Here is a brief overview of the history of disk encryption on Android:
- 3.0 added support for full-disk encryption, encrypting all of the userdata partition, regardless of usage patterns.
- 5.0 added support for full-disk encryption with fast encrypt, which only encrypts used blocks.
- 7.0 added file-based encryption, which allows encryption of individual files with their own keys.
- 9.0 added metadata encryption, preventing access to file and directory metadata (creation time, size, permissions, etc).
With disk encryption and a secure authentication method, devices are significantly more secure against attackers who gain physical access to them
The bootloader is the first bit of code that runs when a device is started. Its job is to initialize all device components, kick off the operating system, and potentially provide a non-UI interface for OSless configuration. As you might expect, most of the time the bootloader is designed specifically for the hardware it runs on. So the OEM typically decides what kind of protections exist at this level.
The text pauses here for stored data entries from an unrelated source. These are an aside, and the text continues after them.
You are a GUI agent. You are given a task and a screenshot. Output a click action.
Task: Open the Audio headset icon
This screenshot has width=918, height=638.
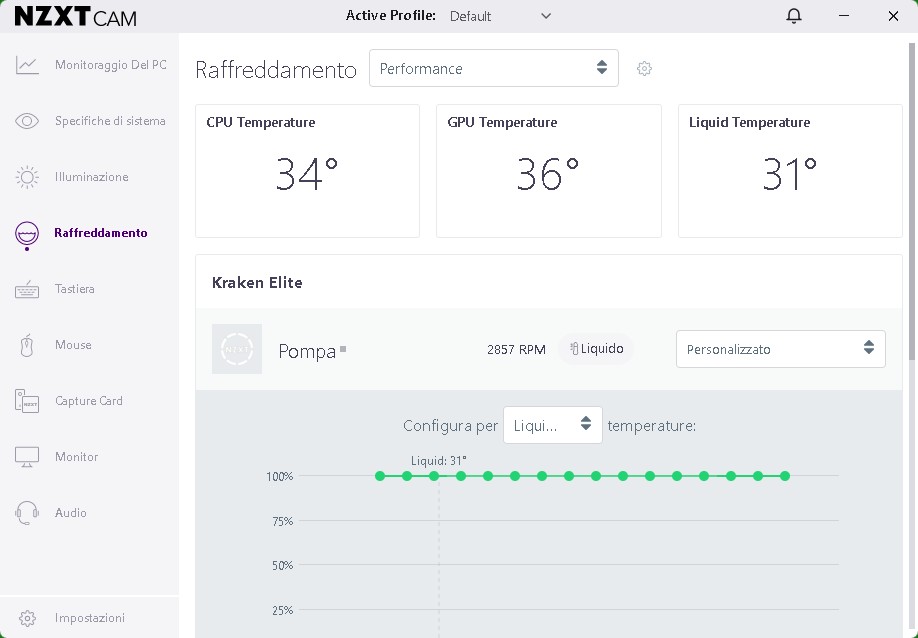click(27, 513)
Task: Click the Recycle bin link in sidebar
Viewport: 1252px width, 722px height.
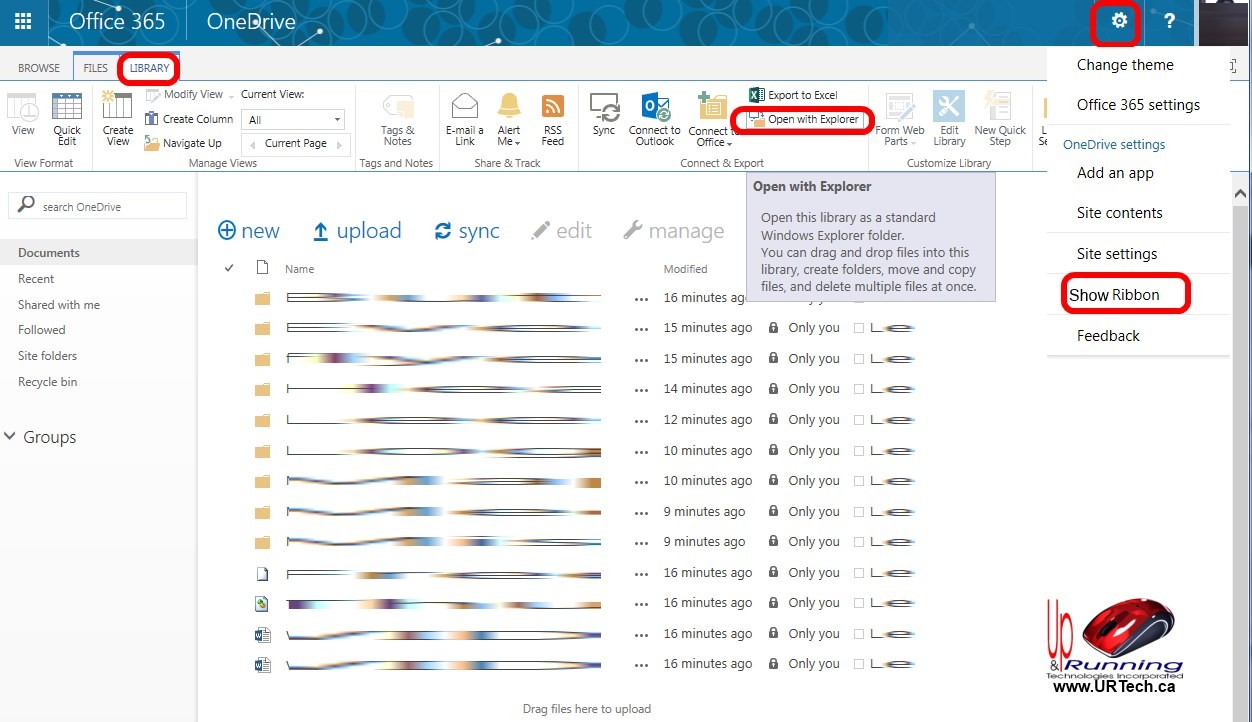Action: (47, 382)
Thankfully, all consumer devices (at least that I’m aware of) come with the bootloader locked. A locked bootloader doesn’t allow new device images to be installed except for in special circumstances such as if the image to be installed was signed by the manufacturer themselves. A locked bootloader can be unlocked, but (again in most cases) the process involves a full format of the userdata partition, protecting any existing user data from an attacker unlocking the bootloader and installing a custom image. Usually you can relock the bootloader again after an image update and pretend everything is fine again.*
In addition to the bootloader, devices may include a recovery OS, which handles similar tasks to the bootloader, but with more functionality. A recovery OS includes a kernel and usually some minimal UI to manage recovery or updates. Most modern desktop devices also include a recovery OS.
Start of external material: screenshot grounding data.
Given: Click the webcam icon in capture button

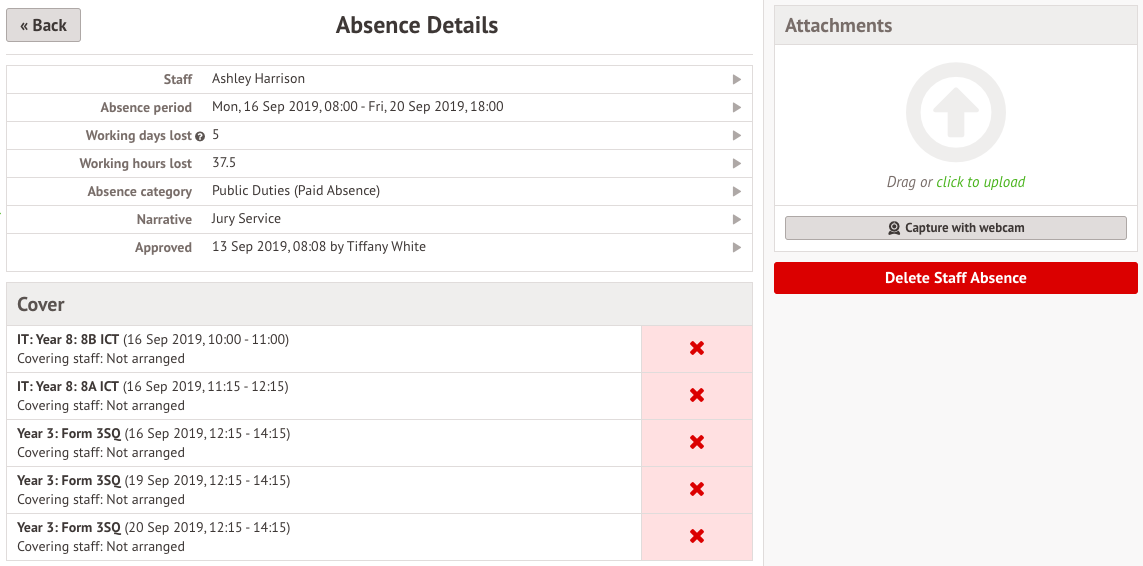Looking at the screenshot, I should [x=894, y=228].
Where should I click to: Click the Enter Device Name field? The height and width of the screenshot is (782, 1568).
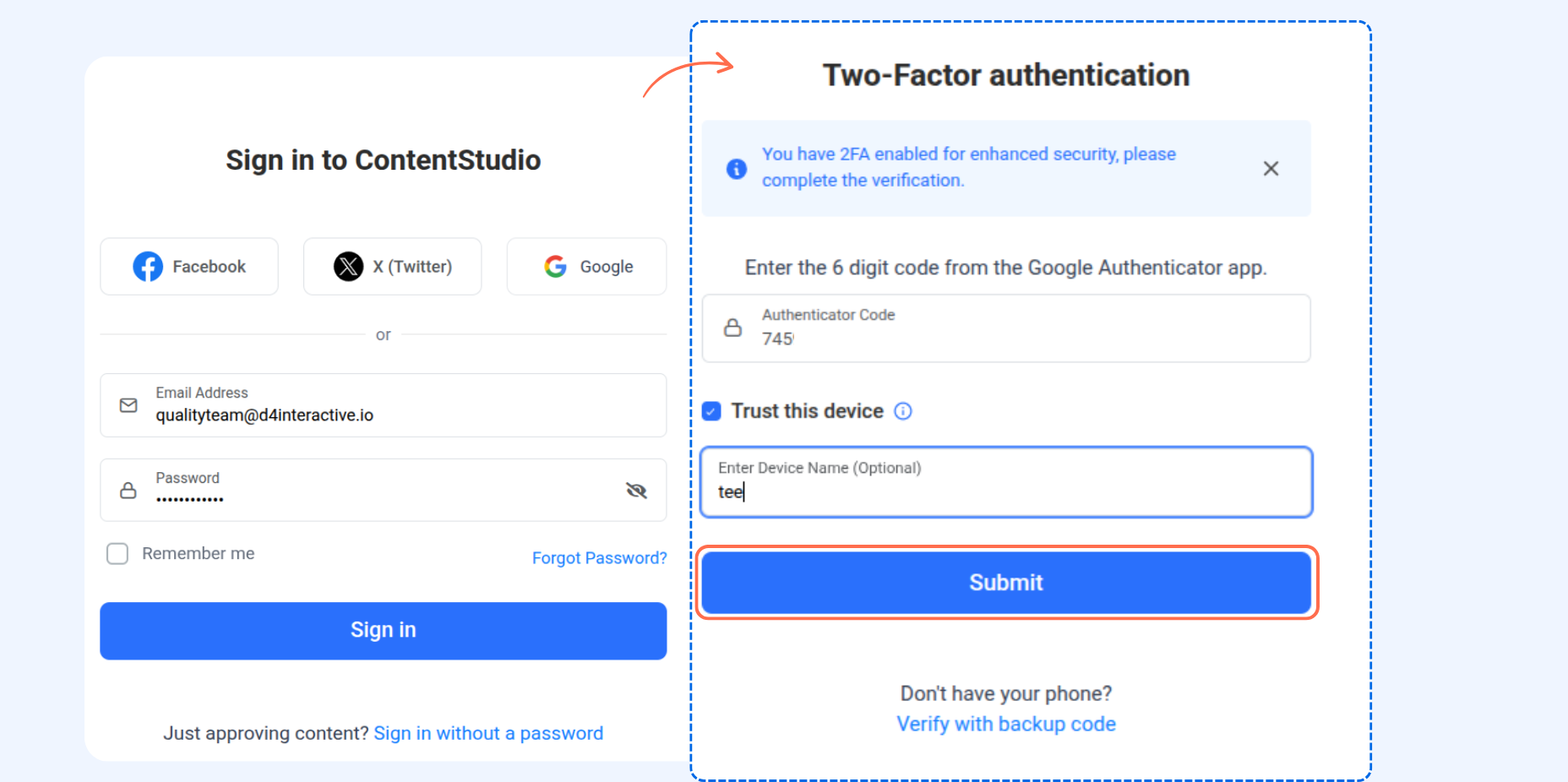tap(1006, 482)
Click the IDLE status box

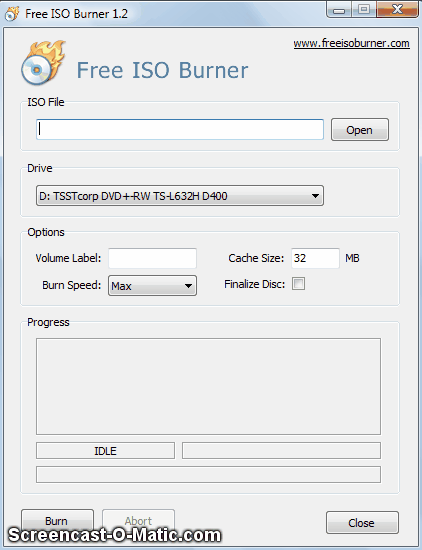[x=105, y=451]
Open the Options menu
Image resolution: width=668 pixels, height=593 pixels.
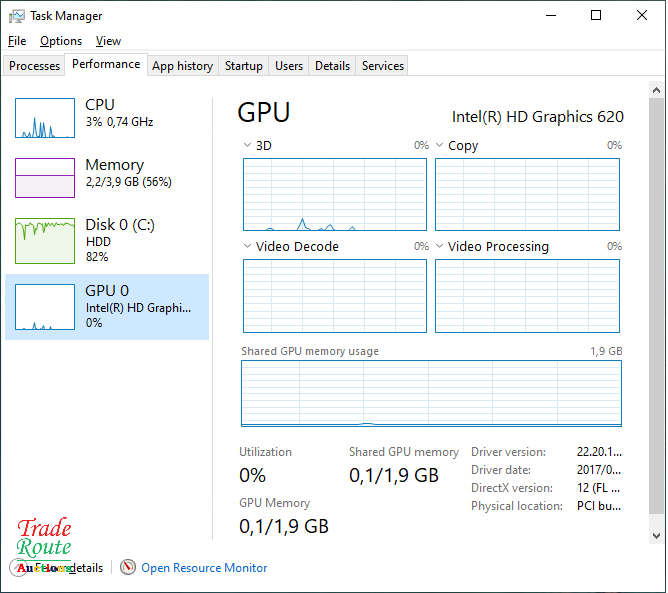pos(61,41)
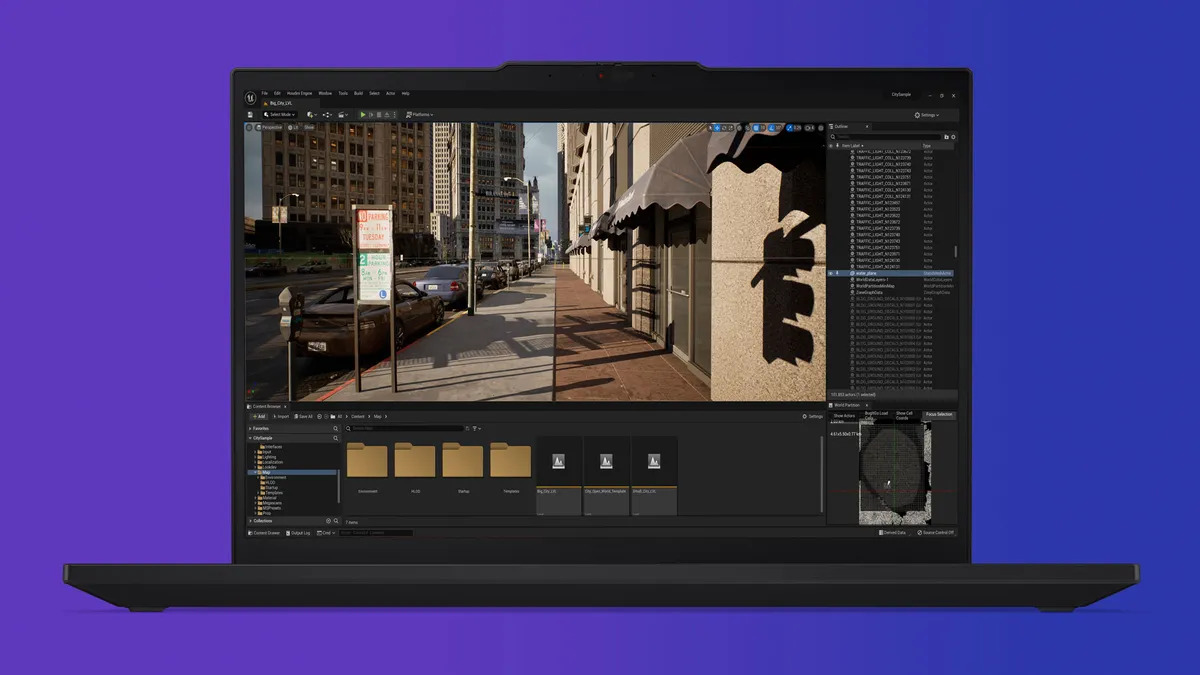Click the green Add button in Content Browser
Viewport: 1200px width, 675px height.
click(x=258, y=416)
The recovery OS resides on its own recovery partition, providing a layer of separation from the main operating system. If an attacker has access to the bootloader, they can put the device in download mode and install a custom recovery OS. Many Android root tools such as TWRP use this method to replace the recovery OS and allow root user access in the main OS. The recovery OS has access to other partitions, including the userdata partition, but if the userdata partition is encrypted it is protected from such an attack. However, the system partition is vulnerable to malicious rootkit installation, potentially even allowing an attacker remote access to the device. This type of attack can be prevented with the verified boot process, which uses an unchangeable hardware-backed key to verify that the boot partition hasn’t been modified since signing.
Android uses a lockscreen application to protect the user interface from unauthorized users. It is shown to the user each time the device is powered on or brought out of sleeping (when the screen is turned on). The lockscreen application is rendered above all other application-level UI components and intercepts hardware keypresses, preventing at a basic level UI attacks. As stated above, the lockscreen authentication data is used to derive the KEK for disk encryption, so the encryption is only as good as the authentication method.
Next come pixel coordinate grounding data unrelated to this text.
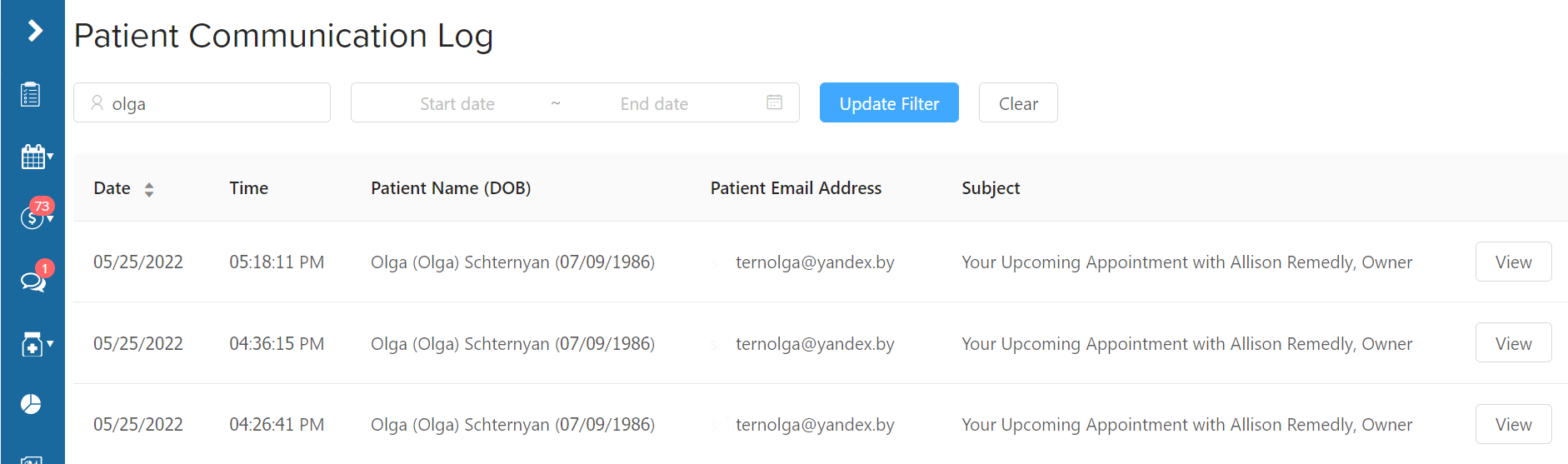The height and width of the screenshot is (464, 1568).
Task: Open the clipboard checklist sidebar icon
Action: click(31, 94)
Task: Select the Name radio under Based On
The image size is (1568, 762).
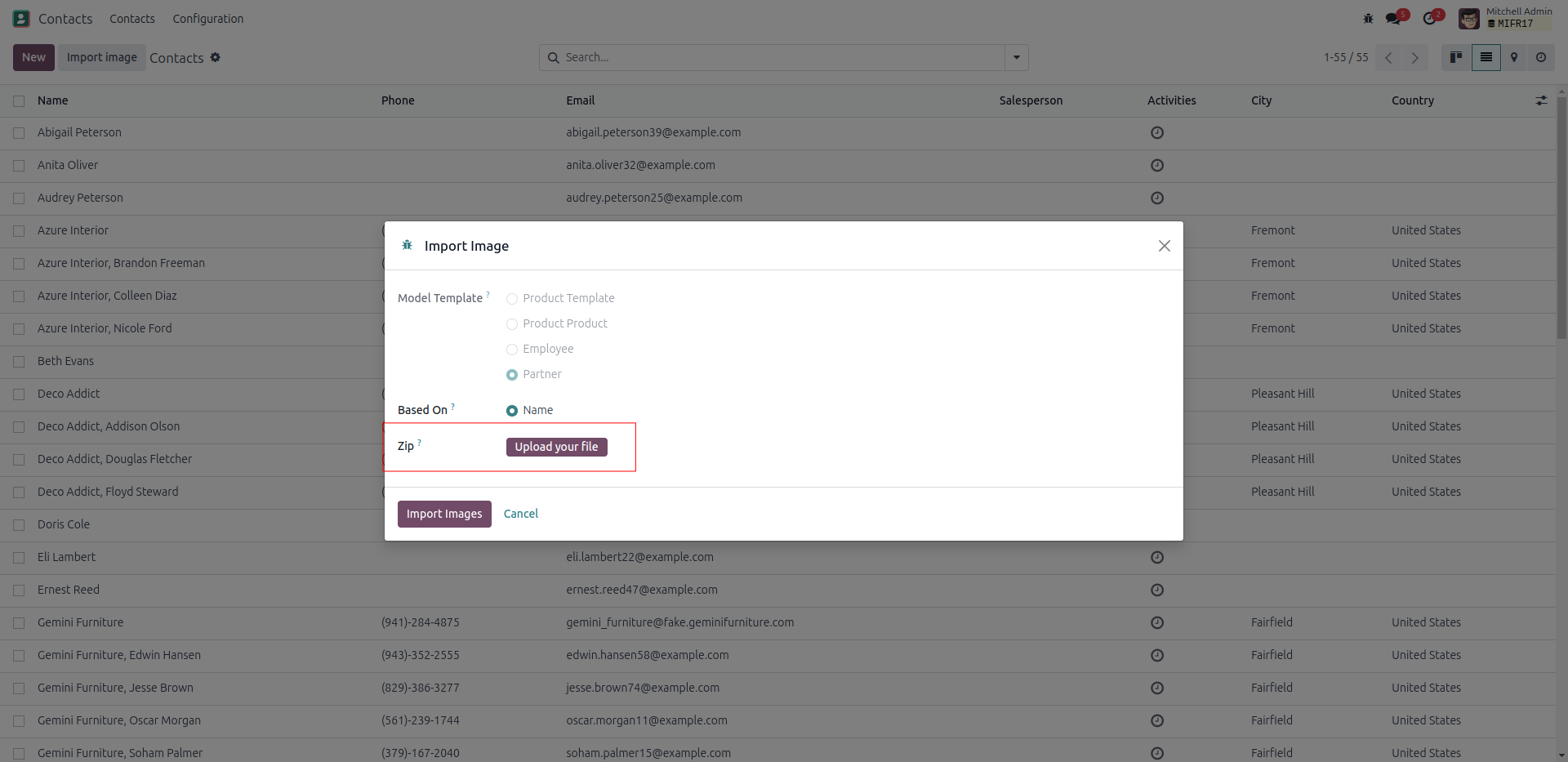Action: pyautogui.click(x=512, y=411)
Many unlock methods are offered by Android, and some devices allow multiple methods to be active at once. Fingerprint readers and face authentication have been rising in popularity recently, but devices typically still offer password or pin unlock methods as well.
Protection against brute-force UI attacks is as simple as enforcing timeouts after so many attempts. This may vary by device, but typically endless attempts are not allowed without significant wait times between. It’s a simple approach, but it works.
Our phones contain some of the most sensitive information about us, and protecting against loss or theft is just as important as protecting against malicious software. As these devices become more essential to and prevalent in our personal, social, and vocational lives, people will want more assurance that their information is protected against bad actors. Google does a great job at improving device security with each iteration of Android, but an augmented reality future requires that each of these systems be adjusted to meet much more diverse usage patterns and protect sensitive user data.
*This is what happens behind the scenes when a custom image is installed on a device. The bootloader is unlocked, a new image is installed, and the bootloader is relocked.